BLM says it will follow the old rules on prescribed fire

BLM says it will follow the old rules on prescribed fire

Forest Service resumes prescribed fire program, but some fear new rules will delay projects


Updated March 6, 2013 at 6:29 PM; Updated February 26, 2016 at 11:30 AM

This is an image of a planned fire project, along with a photo of the fire in the same area, that was taken in May 2012.

The Bureau of Land Management said Wednesday it will begin resuming the use of prescribed fire in areas where the agency last used it beginning Saturday.

But the agency, which is responsible for managing 7.1 million acres of public lands, said there will be no new rules, but rather it will follow the previous rules in place, that officials said will still protect public resources and resources for wildlife.

“Today marks another step in transitioning back to the previous regulations governing prescribed fire, as a result of the passage of the Interior Appropriations bill earlier this year,” spokeswoman Liz Huse said in a statement. “The new regulations will be effective immediately, and the agency anticipates that the BLM Division of Resource Management will promptly begin the review of these new regulations in conjunction with the implementation of the 2013 calendar year and all lands enrolled in the 2014 calendar year.”

But there are some who fear the changes will hamper development, especially projects in areas that were previously under the BLM’s protection.

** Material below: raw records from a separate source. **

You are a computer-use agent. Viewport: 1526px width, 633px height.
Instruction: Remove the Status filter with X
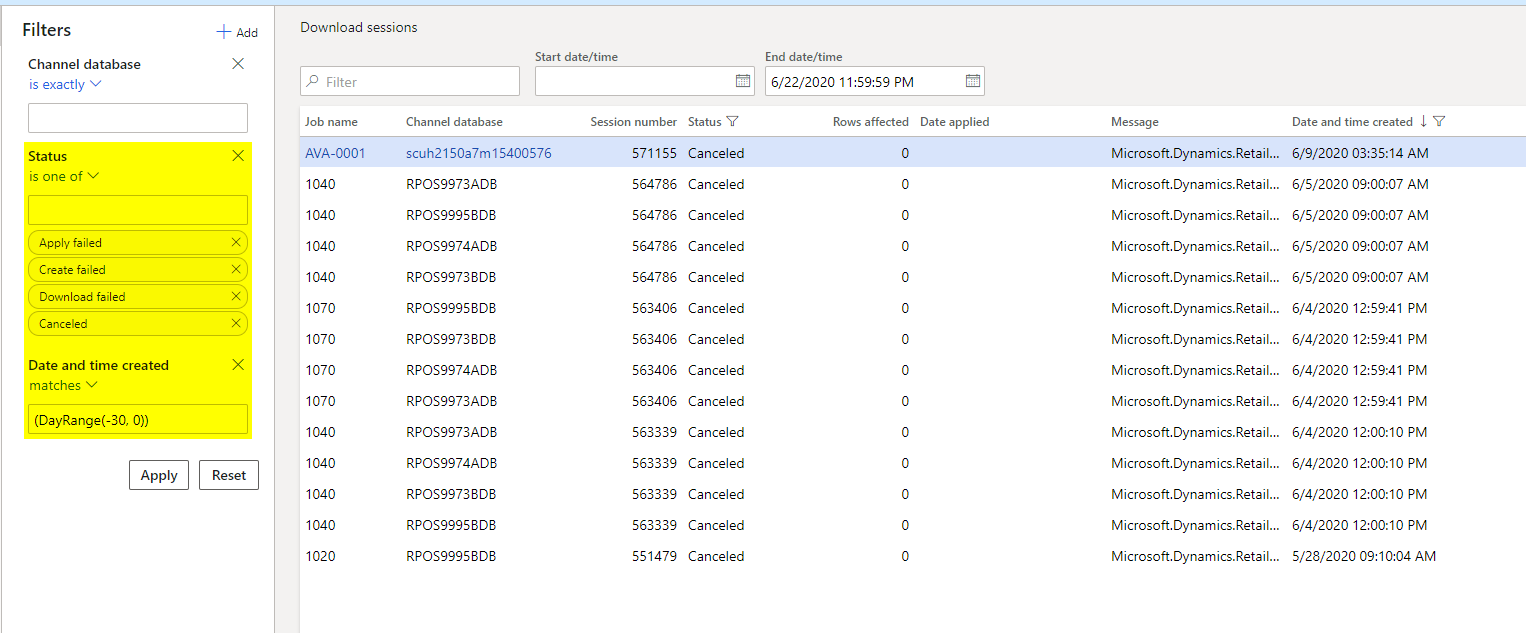coord(238,155)
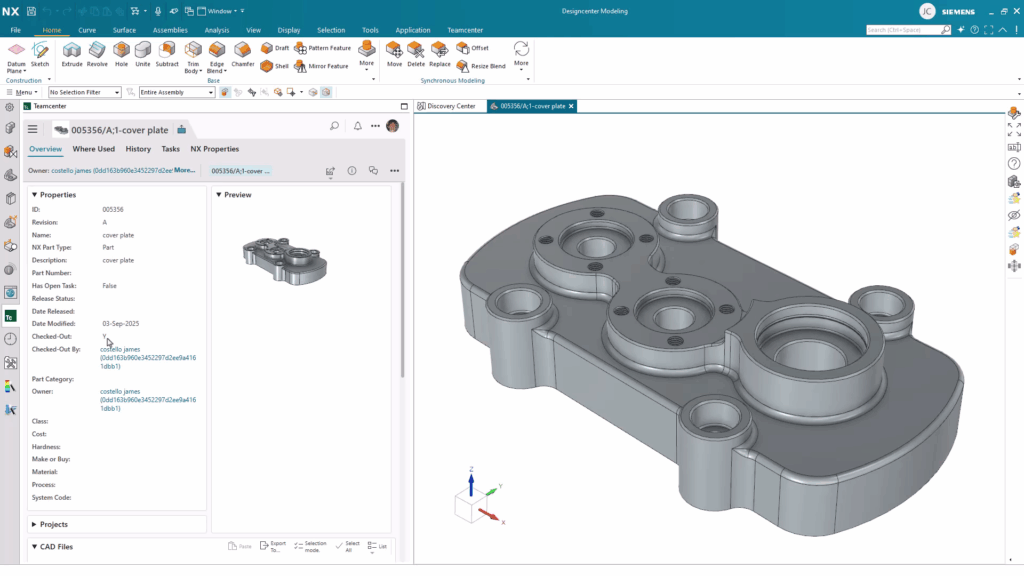The image size is (1024, 576).
Task: Toggle Selection mode in CAD Files
Action: 308,547
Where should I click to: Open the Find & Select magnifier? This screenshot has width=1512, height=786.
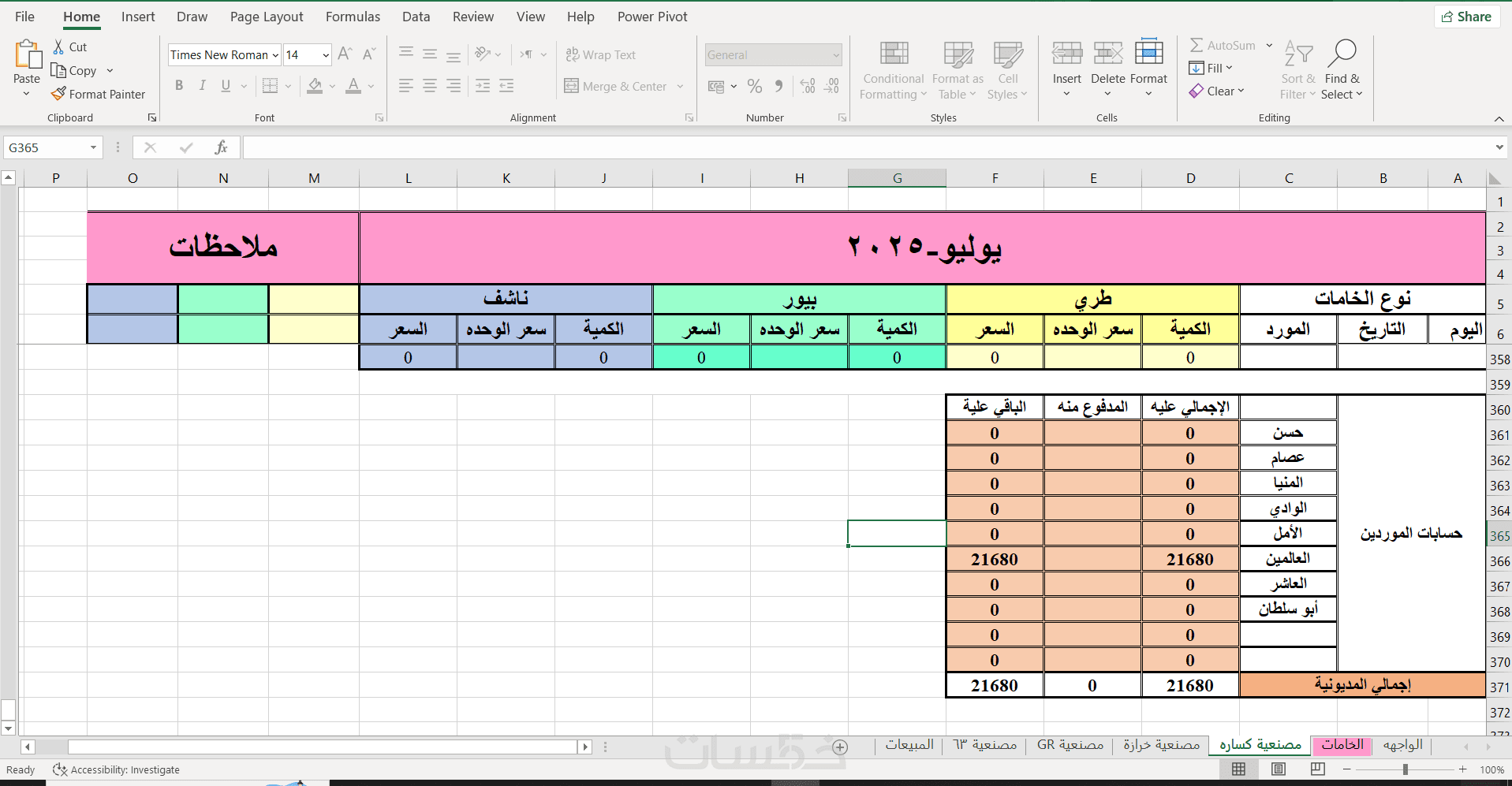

The BLM said there is no evidence of a problem with the fire suppression program, and that there has been no fire activity in any of the lands or areas the agency once protected.

The agency is also taking the time to make sure those who purchased the land from the government, either through contracts or leases from before the regulations changed, are aware of the upcoming changes, according to the release.

The BLM announced the end of the fire suppression program in the final rule issued in December, which it said will continue to monitor the issue and make sure it is being properly implemented.

“While we are not able to provide specific details about what the changes will mean for individuals and private landowners, we will provide ample notice to the public when the new regulations are issued in the near future,” Huse said in the statement.

In announcing that there would be no new rules, the agency said its main goal is to be transparent with the public.